Latency settings that matter most

  1. NVIDIA Reflex Low Latency: On + Boost — the single biggest input-delay reduction on NVIDIA GPUs.
  2. VSync: Off — always, for competitive play.
  3. Limit FPS: Off (or cap well above refresh) so frames stay high.
  4. Fullscreen display mode for exclusive performance.

High, stable FPS in Valorant directly lowers latency, so keeping frames well above your refresh rate is worth more than any single graphics setting.

Turn off the clutter settings

Disable these to keep the screen clean and reads fast:

  • Bloom
  • Distortion
  • Cast Shadows
  • Vignette
  • Improve Clarity / Experimental Sharpening

None help you aim, and several add glow or haze that hides enemies in smokes and corners.

Stats and frame pacing

Turn on the in-game stats overlay (FPS, and ideally frame-time graph) so you can confirm stable performance. Smooth frame pacing matters more than a high peak number — consistent frames make recoil and flicks predictable.

Windows and system checks

Even on a light game, the system side helps latency:

  1. Set Windows to a high-performance power mode.
  2. Close overlays, browsers, and capture tools you don’t need.
  3. Use the correct discrete GPU on laptops.
  4. Keep GPU drivers current.
  5. Consider disabling VBS for extra CPU headroom.

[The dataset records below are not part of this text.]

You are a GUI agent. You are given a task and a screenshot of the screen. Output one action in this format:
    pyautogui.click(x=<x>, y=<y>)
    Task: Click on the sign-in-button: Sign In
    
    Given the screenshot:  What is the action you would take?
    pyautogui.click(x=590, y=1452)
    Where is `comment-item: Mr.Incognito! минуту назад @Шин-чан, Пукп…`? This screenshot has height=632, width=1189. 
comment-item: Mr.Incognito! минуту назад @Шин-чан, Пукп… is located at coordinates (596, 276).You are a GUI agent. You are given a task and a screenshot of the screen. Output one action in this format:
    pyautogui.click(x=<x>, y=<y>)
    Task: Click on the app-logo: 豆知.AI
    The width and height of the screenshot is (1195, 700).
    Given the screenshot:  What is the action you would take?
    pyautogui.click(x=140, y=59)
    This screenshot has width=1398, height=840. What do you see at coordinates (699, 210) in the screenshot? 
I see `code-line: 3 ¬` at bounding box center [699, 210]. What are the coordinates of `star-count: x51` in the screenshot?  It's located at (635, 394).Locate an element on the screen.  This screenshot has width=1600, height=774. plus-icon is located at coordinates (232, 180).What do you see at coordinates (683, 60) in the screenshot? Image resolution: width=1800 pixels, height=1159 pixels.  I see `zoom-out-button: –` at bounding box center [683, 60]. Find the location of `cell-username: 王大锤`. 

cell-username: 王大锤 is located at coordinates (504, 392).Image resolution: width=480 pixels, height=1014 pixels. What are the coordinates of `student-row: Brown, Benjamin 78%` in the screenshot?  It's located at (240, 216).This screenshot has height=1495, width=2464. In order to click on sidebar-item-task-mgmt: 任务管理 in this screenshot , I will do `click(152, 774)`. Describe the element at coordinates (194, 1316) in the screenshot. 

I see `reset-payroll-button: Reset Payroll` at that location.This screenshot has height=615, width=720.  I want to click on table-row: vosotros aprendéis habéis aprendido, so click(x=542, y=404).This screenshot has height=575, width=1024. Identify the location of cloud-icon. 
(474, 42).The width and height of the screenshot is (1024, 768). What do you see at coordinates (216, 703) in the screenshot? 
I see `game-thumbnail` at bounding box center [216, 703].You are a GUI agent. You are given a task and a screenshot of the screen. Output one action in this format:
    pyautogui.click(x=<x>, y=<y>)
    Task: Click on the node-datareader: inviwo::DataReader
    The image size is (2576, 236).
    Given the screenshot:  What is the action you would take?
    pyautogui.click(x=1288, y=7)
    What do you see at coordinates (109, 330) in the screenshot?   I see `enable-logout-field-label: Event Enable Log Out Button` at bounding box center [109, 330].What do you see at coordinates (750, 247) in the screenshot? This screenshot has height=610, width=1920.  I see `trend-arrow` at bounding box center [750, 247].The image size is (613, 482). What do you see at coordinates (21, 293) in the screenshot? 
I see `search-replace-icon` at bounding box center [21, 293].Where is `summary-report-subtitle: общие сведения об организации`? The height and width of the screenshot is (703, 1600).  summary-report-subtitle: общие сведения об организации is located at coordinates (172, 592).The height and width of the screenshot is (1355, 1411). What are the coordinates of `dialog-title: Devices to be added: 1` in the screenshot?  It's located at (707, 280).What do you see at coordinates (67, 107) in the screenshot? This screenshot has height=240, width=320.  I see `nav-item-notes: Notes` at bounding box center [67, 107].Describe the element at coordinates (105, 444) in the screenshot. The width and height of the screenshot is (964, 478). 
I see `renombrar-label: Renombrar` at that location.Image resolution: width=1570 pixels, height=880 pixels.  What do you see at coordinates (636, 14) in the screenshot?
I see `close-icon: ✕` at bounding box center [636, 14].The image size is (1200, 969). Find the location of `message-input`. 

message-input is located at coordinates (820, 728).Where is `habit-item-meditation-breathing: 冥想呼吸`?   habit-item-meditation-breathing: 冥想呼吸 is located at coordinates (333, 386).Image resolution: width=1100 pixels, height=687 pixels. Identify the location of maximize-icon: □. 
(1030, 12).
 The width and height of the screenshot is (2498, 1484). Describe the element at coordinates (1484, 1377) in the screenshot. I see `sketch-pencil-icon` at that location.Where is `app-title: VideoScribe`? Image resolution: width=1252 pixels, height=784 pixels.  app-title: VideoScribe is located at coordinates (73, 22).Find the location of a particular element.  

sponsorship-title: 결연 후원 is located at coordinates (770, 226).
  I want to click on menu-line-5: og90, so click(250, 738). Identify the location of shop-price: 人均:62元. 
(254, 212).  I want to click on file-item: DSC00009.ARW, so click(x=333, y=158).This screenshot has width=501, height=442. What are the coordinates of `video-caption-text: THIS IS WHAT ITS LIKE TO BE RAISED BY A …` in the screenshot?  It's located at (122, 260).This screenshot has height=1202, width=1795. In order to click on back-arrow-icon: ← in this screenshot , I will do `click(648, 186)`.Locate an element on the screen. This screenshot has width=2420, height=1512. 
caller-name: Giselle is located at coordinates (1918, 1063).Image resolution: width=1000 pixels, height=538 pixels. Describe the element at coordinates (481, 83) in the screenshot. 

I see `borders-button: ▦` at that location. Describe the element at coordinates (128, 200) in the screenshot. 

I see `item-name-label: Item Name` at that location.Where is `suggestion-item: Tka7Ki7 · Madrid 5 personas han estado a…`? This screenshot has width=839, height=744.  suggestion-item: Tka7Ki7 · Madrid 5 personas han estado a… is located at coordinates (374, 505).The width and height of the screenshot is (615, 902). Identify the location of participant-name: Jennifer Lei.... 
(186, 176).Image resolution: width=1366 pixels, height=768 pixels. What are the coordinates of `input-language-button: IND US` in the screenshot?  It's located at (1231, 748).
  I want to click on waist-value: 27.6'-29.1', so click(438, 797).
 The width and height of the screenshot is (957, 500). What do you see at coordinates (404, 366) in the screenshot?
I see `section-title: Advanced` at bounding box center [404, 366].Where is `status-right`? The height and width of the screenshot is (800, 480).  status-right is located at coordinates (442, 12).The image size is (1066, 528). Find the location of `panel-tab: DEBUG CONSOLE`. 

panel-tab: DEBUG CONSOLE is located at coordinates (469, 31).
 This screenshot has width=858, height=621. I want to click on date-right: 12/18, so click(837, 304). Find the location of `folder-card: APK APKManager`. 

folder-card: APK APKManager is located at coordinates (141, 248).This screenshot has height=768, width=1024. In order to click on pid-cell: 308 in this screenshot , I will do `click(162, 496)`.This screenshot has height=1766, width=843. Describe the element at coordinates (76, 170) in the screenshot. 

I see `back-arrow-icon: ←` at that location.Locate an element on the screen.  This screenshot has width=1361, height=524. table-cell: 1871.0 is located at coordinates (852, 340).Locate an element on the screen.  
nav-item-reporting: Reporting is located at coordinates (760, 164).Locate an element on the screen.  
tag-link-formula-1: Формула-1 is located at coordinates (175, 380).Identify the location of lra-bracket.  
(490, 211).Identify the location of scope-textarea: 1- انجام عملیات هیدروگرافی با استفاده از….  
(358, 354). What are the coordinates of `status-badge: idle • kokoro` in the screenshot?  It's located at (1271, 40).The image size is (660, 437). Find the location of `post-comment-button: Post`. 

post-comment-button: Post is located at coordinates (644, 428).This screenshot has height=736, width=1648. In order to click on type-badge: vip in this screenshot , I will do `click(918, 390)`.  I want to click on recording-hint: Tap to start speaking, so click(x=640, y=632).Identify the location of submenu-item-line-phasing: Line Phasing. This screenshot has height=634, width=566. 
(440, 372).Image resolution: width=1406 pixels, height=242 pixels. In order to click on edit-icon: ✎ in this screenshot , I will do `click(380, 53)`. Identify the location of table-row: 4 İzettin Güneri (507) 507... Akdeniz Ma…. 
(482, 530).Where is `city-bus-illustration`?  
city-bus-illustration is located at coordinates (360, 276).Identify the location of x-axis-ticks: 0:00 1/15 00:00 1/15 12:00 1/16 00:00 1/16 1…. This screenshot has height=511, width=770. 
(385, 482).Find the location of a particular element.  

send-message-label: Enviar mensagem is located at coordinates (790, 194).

For the input side, pair this with How to Minimize Input Delay for Competitive Gaming and The Ultimate Guide to Timer Resolution for Gaming + Tier1Timer.

Want wider models?

Many players run stretched resolution in Valorant for wider enemy models and easier tracking. See Valorant Stretched Resolution Guide.

Won’t launch? Fix Vanguard first

If Valorant won’t start at all, that’s almost always a Vanguard/Secure Boot/TPM issue, not a settings one. See How to Fix Valorant VAN Errors and Vanguard Won’t Start.

The best Valorant settings push high, stable FPS with Reflex on and the clutter turned off. Keep VSync off, frames well above your refresh, and the screen clean — that’s what makes your aim consistent.

Frequently asked questions

Why do Valorant pros play on low settings?

Valorant is built for clarity: low settings raise FPS, reduce visual noise and keep enemy outlines crisp. Nothing on high settings helps you win a duel.

Should I cap my FPS in Valorant?

Cap slightly below your refresh rate if your frame rate swings, or leave it high and stable if your PC easily exceeds your monitor. Consistent frame times matter more than the peak number.

Is Valorant CPU or GPU bound?

CPU bound on almost any modern system. Valorant's graphics are light, so single-core CPU speed and memory tuning decide your FPS ceiling.

Does Valorant support NVIDIA Reflex?

Yes, and you should enable it. Combined with V-Sync off it keeps input latency minimal even when frames dip.